GIVEN DATA Start Marker

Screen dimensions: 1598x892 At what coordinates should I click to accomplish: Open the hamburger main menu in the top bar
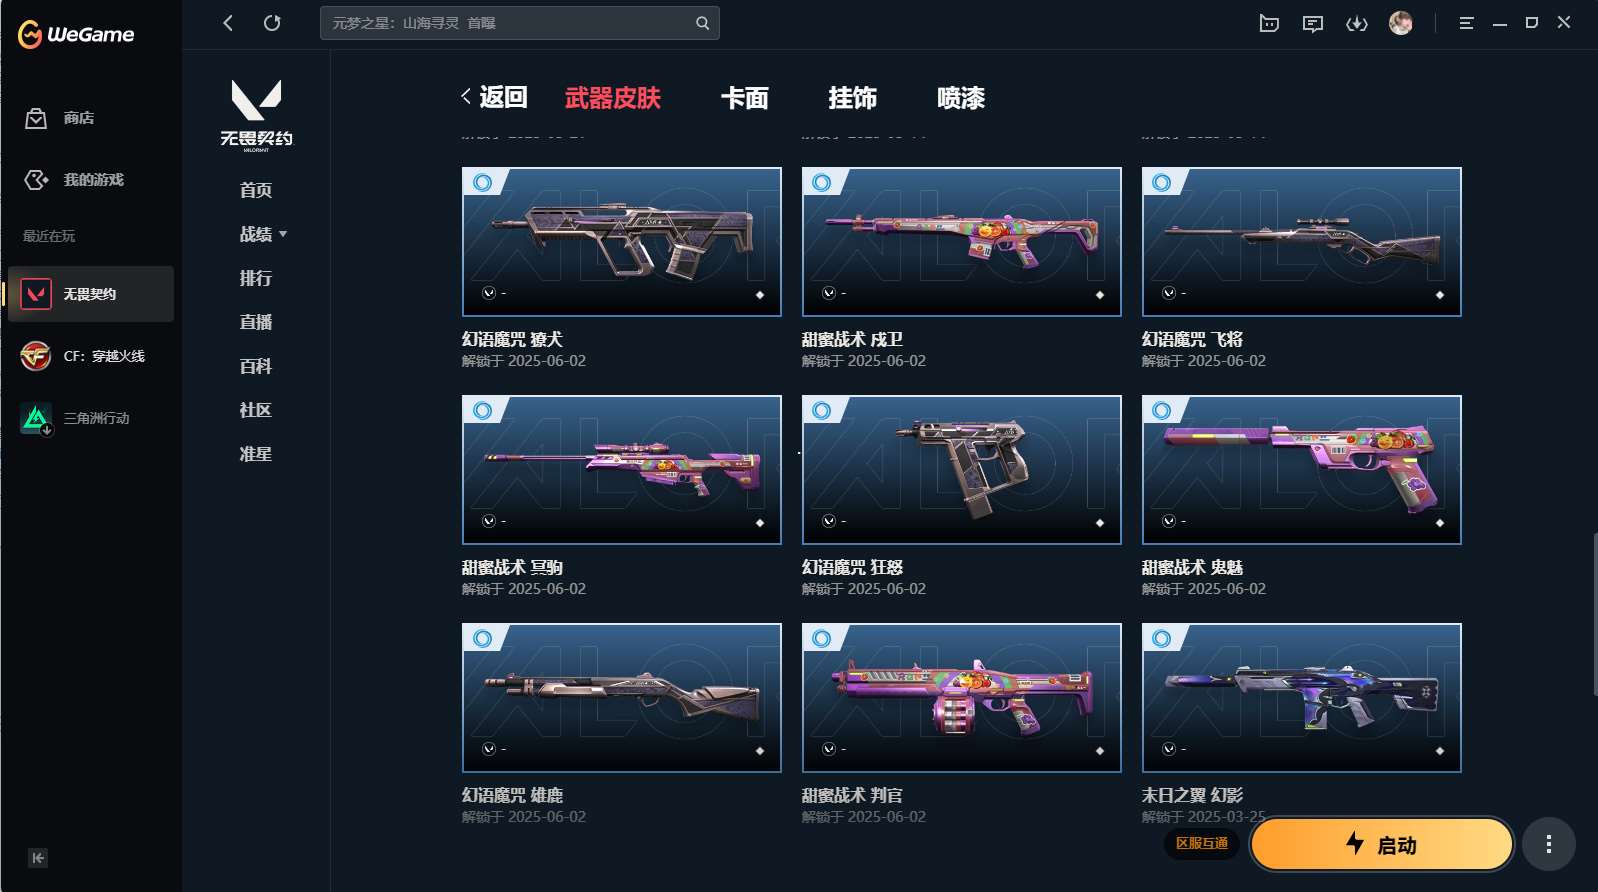tap(1466, 23)
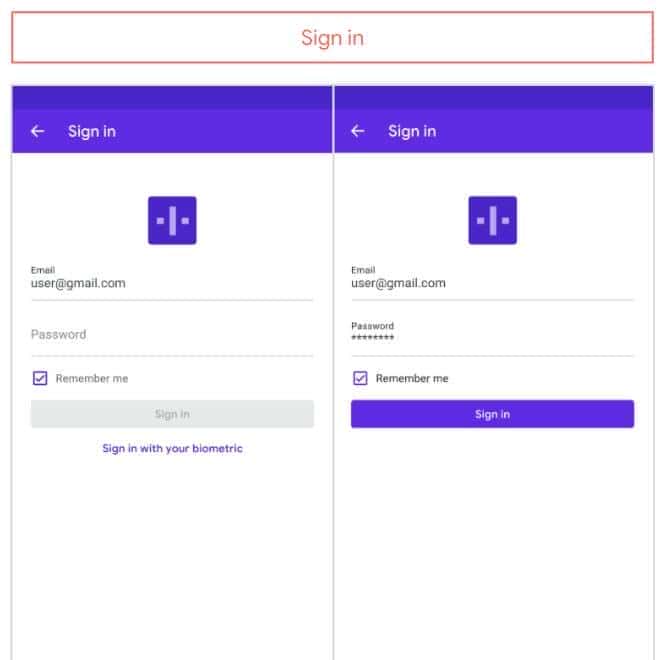Tap back arrow on the empty-password screen

(x=38, y=131)
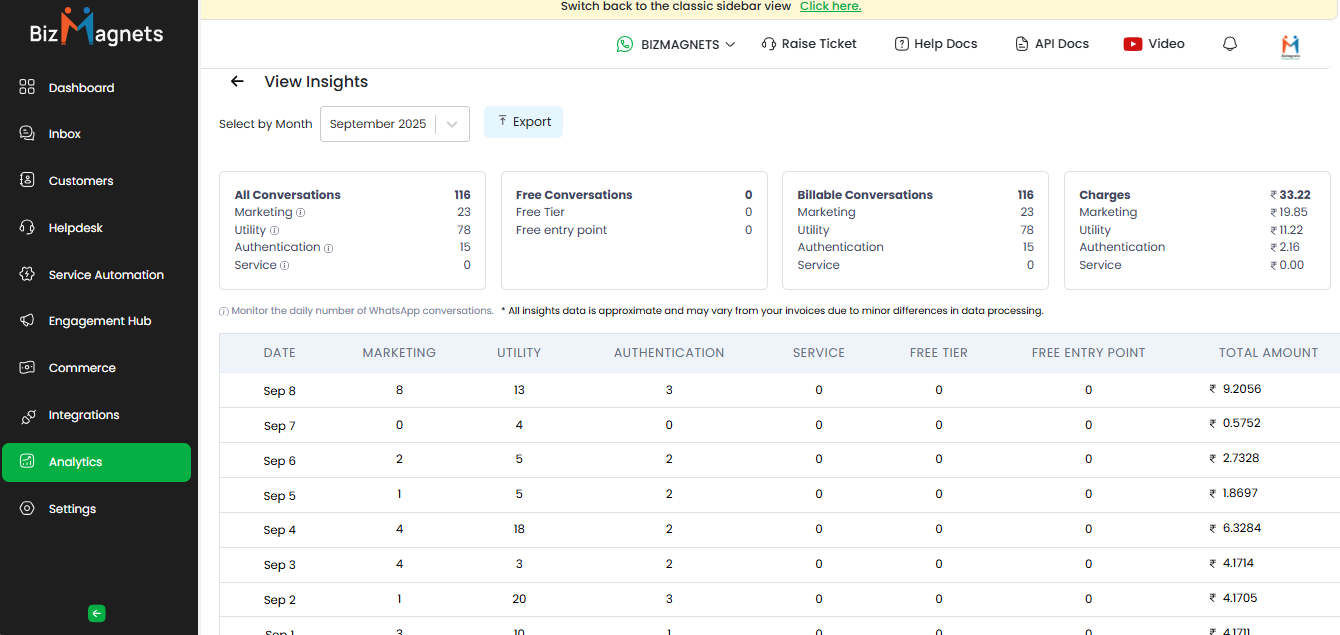Expand the BIZMAGNETS account dropdown
The image size is (1340, 635).
[x=677, y=44]
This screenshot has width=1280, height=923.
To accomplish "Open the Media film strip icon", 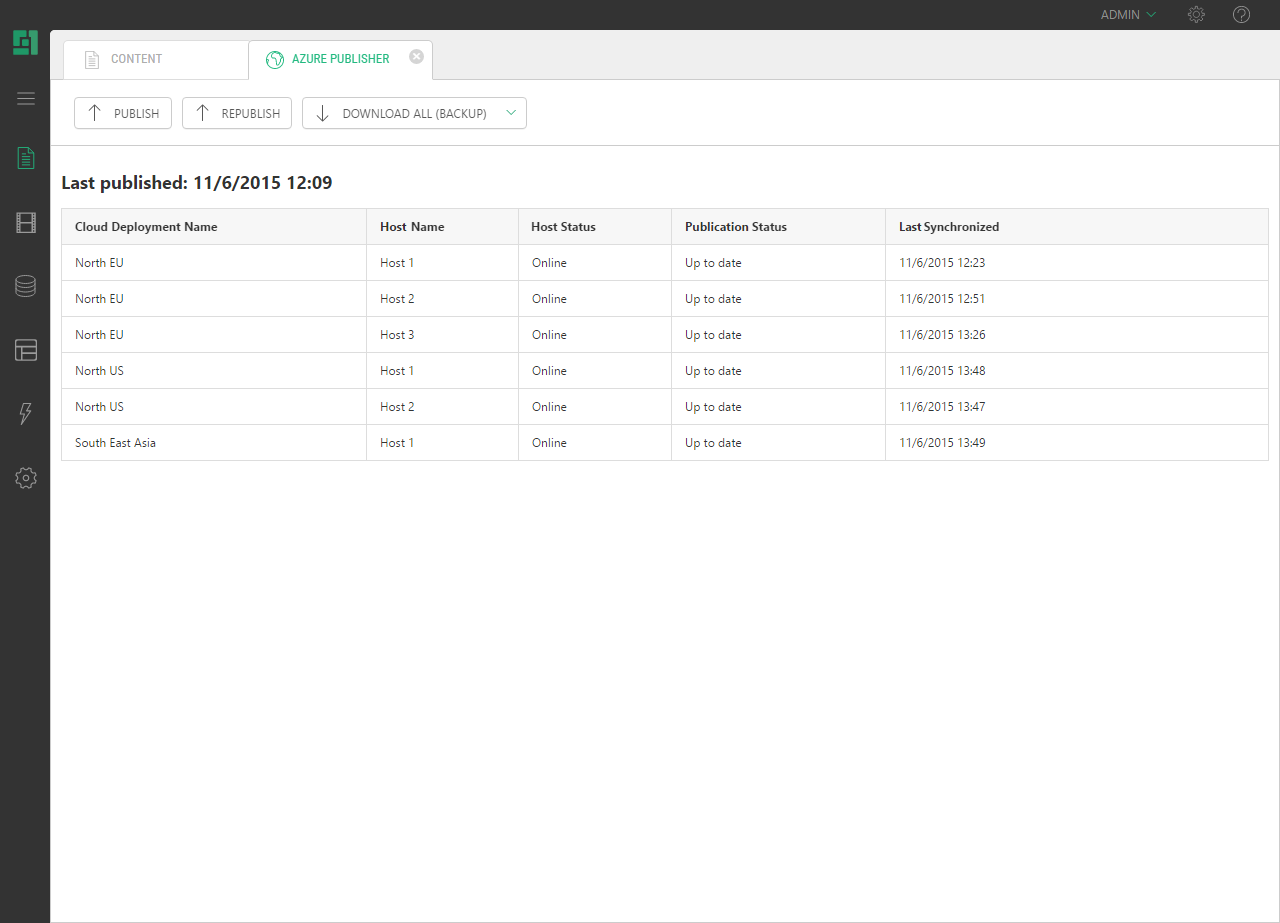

GIVEN DATA End Marker

» REQUIRED ACTION
Copy the records word for word, leaving no picture in the copy.

» ANSWER FOR THIS EXERCISE
Screen dimensions: 1598x892 At what coordinates should I click to accomplish: Open the hamburger main menu in the top bar
tap(1466, 23)
Tap back arrow on the empty-password screen

(x=38, y=131)
Expand the BIZMAGNETS account dropdown
The image size is (1340, 635).
[x=677, y=44]
This screenshot has width=1280, height=923.
To accomplish "Open the Media film strip icon", 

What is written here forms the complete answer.